Excerpted text:
The U.S. Fish and Wildlife Service entered into the settlement Monday with the nonprofit conservation organization to clean the paint from federal facilities on the atoll in the Hawaii archipelago, which is the world’s key breeding site for the seabirds, considered vulnerable to extinction, the center said.
The center filed a notice of intent to sue in 2010, arguing that the poisonous paint kills up to 10,000 Laysan albatross chicks each year and also threatens the endangered Laysan duck. Last year, the U.S. government awarded a $4.7 million contract to begin removing the paint.
The threat of a lawsuit spurred the government to look at the issue and begin the cleanup last year, said Shaye Wolf, climate science director for the Tucson, Ariz.-based center. The settlement requires the cleanup be completed by 2017 and allows the center or third parties potential access to test for contaminants in the Laysan duck.
“It did result in the release of funds from the Department of Interior to begin the cleanup,” Barry Stieglitz, refuge supervisor for the agency’s Hawaiian and Pacific Islands National Wildlife Refuge Complex, said of the notice of intent to sue.
Midway Atoll was used for many decades as a U.S. military base and still has several sources of pollution. The cleanup required by the settlement applies to existing military buildings that shed the lead-based paint chips that are then eaten by albatross chicks.
“The service’s agreement to finally clean up this dangerous lead-based paint is an important step toward returning this tiny island to its rightful role as a haven, not a deadly trap, for wildlife,” Wolf said. “Midway Atoll provides unparalleled nesting habitat for albatross, which fly thousands of miles over the Pacific Ocean in search of food and return to the atoll to nest each year.”

Exercise instructions:
(1) Answer the following questions using the Midway Atoll article:
(a) How many Laysan albatross chicks does the center argue the poisonous paint kills each year?
(b) By what year does the settlement require the cleanup to be completed?
(c) What was the value of the contract the U.S. government awarded last year to begin removing the paint?
(2) List every figure written in numerals in the Midway Atoll article, together with what each one refers to.
(3) Extend the Midway Atoll article by several sentences, beginning after its final sentence.
The lines that follow this article are drawn from a separate source.

Excerpted records:
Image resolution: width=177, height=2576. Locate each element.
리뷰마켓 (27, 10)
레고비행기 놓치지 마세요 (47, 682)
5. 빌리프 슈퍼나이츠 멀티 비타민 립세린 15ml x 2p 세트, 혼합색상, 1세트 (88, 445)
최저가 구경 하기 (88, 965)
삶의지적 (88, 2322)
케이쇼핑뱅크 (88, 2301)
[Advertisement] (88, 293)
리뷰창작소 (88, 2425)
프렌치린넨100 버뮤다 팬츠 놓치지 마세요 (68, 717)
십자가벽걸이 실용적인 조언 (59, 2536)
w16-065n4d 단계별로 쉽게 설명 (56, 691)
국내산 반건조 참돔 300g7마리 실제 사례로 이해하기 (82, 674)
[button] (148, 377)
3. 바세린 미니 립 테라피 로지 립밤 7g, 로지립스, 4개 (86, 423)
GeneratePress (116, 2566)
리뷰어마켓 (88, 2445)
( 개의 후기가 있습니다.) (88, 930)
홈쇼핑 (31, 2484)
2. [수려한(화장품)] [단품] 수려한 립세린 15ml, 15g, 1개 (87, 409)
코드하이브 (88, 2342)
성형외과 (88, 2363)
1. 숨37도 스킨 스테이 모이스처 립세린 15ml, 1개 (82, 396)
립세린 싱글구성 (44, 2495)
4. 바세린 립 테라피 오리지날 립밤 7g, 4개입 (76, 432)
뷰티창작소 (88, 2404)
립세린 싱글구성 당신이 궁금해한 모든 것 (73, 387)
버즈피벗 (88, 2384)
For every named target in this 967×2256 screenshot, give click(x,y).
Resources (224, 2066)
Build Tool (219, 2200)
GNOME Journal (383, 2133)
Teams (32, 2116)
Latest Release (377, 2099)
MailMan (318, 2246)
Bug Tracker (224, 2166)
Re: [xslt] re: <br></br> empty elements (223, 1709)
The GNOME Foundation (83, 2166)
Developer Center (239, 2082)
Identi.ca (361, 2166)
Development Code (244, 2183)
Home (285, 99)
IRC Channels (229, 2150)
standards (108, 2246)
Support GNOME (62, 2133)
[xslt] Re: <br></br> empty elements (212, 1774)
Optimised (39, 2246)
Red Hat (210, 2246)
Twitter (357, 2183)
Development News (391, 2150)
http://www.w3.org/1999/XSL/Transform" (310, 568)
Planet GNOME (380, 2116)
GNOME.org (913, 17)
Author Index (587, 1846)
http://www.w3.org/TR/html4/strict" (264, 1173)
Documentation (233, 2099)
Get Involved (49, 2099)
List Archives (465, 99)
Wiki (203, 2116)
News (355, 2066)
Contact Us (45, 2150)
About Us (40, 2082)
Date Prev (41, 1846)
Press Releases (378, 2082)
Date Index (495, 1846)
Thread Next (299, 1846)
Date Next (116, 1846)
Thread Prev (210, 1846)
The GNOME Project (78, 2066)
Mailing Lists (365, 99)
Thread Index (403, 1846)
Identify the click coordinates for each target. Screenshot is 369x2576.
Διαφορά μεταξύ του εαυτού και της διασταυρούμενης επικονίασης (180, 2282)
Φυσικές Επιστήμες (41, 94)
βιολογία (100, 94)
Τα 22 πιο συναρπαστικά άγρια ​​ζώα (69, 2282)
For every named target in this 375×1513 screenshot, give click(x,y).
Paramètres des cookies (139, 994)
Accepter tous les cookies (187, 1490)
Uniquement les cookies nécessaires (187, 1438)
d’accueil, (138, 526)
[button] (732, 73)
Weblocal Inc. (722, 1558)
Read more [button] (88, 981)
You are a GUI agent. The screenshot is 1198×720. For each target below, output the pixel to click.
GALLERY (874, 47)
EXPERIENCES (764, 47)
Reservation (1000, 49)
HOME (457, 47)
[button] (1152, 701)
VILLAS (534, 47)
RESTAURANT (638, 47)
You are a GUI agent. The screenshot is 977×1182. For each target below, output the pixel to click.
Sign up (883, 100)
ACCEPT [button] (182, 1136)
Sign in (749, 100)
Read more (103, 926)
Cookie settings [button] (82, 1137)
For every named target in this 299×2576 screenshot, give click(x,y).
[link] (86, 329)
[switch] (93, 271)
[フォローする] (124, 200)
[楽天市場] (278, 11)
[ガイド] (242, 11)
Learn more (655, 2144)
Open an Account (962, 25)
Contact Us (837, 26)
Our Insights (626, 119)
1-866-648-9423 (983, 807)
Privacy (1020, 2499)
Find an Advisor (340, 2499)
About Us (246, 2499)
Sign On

Answers below:
(1)
(a) Up to 10,000.
(b) 2017.
(c) $4.7 million.

(2)
- 10,000: the number of Laysan albatross chicks the paint kills each year, according to the center
- 2010: the year the center filed its notice of intent to sue
- $4.7 million: the contract the U.S. government awarded last year to begin removing the paint
- 2017: the year by which the settlement requires the cleanup to be completed

(3)
More than 20 species of seabirds use Midway for nesting. The lead-based paint affects mostly the albatross, primarily the Laysan, which are the most numerous and nest closest to the buildings, Stieglitz said.
Since 2005, about 37 of 95 buildings have been cleaned of the paint, Stieglitz said.
Work is limited to when the albatross isn’t nesting or largely away from Midway — during July, August and September.
“The albatross nest is literally everywhere, except on roads and rooftops,” Stieglitz said. “The construction season is fairly narrow.”
Workers try to lay black mesh around buildings to discourage nesting, in an attempt to lengthen the amount of time cleanup can occur, but that doesn’t always work.
The center noted that it’s especially important to protect albatross chicks after the March 2011 earthquake and tsunami in Japan killed about 110,000 Laysan and black-footed albatross chicks at Midway. At least 2,000 adults were also killed by tsunami waves washing over Midway’s three low-lying islands.